*Request*:
Express the part of the records that opens with the line containing "This screenshot has height=565, width=1132." and closes with the line containing "The height and width of the screenshot is (511, 1115)." as a JSON list of strings, one string per line. Include both of those lines and leave out any blank lines.

*Materials provided*:

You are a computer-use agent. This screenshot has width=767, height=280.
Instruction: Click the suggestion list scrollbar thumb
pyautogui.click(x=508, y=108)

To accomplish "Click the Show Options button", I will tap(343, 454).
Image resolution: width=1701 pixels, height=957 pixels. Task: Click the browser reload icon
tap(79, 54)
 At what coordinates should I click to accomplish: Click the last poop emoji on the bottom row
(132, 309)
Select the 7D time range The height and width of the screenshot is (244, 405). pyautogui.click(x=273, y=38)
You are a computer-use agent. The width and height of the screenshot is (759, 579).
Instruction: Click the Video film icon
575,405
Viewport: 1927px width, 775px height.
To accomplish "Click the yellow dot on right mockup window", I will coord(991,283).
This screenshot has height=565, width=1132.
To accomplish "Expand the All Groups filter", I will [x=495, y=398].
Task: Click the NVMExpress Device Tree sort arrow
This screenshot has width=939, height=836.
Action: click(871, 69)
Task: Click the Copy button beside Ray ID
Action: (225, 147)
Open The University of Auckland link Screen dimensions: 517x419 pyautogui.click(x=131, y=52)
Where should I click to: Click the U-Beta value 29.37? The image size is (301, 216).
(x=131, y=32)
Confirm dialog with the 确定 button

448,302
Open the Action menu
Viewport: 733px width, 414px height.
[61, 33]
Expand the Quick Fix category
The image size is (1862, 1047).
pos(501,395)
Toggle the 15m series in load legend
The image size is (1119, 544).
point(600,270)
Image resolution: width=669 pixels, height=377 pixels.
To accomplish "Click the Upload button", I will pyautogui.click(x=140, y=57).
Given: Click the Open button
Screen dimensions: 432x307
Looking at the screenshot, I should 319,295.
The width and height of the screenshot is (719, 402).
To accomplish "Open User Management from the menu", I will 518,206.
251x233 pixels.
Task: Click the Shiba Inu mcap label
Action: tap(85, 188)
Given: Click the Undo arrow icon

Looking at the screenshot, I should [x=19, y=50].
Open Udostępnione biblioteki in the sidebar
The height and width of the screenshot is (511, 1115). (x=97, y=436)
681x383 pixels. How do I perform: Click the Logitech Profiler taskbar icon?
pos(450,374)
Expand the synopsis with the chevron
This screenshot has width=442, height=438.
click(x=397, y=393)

*Reply to the task*:
[
  "This screenshot has height=565, width=1132.",
  "To accomplish \"Expand the All Groups filter\", I will [x=495, y=398].",
  "Task: Click the NVMExpress Device Tree sort arrow",
  "This screenshot has width=939, height=836.",
  "Action: click(871, 69)",
  "Task: Click the Copy button beside Ray ID",
  "Action: (225, 147)",
  "Open The University of Auckland link Screen dimensions: 517x419 pyautogui.click(x=131, y=52)",
  "Where should I click to: Click the U-Beta value 29.37? The image size is (301, 216).",
  "(x=131, y=32)",
  "Confirm dialog with the 确定 button",
  "448,302",
  "Open the Action menu",
  "Viewport: 733px width, 414px height.",
  "[61, 33]",
  "Expand the Quick Fix category",
  "The image size is (1862, 1047).",
  "pos(501,395)",
  "Toggle the 15m series in load legend",
  "The image size is (1119, 544).",
  "point(600,270)",
  "Image resolution: width=669 pixels, height=377 pixels.",
  "To accomplish \"Click the Upload button\", I will pyautogui.click(x=140, y=57).",
  "Given: Click the Open button",
  "Screen dimensions: 432x307",
  "Looking at the screenshot, I should 319,295.",
  "The width and height of the screenshot is (719, 402).",
  "To accomplish \"Open User Management from the menu\", I will 518,206.",
  "251x233 pixels.",
  "Task: Click the Shiba Inu mcap label",
  "Action: tap(85, 188)",
  "Given: Click the Undo arrow icon",
  "Looking at the screenshot, I should [x=19, y=50].",
  "Open Udostępnione biblioteki in the sidebar",
  "The height and width of the screenshot is (511, 1115). (x=97, y=436)"
]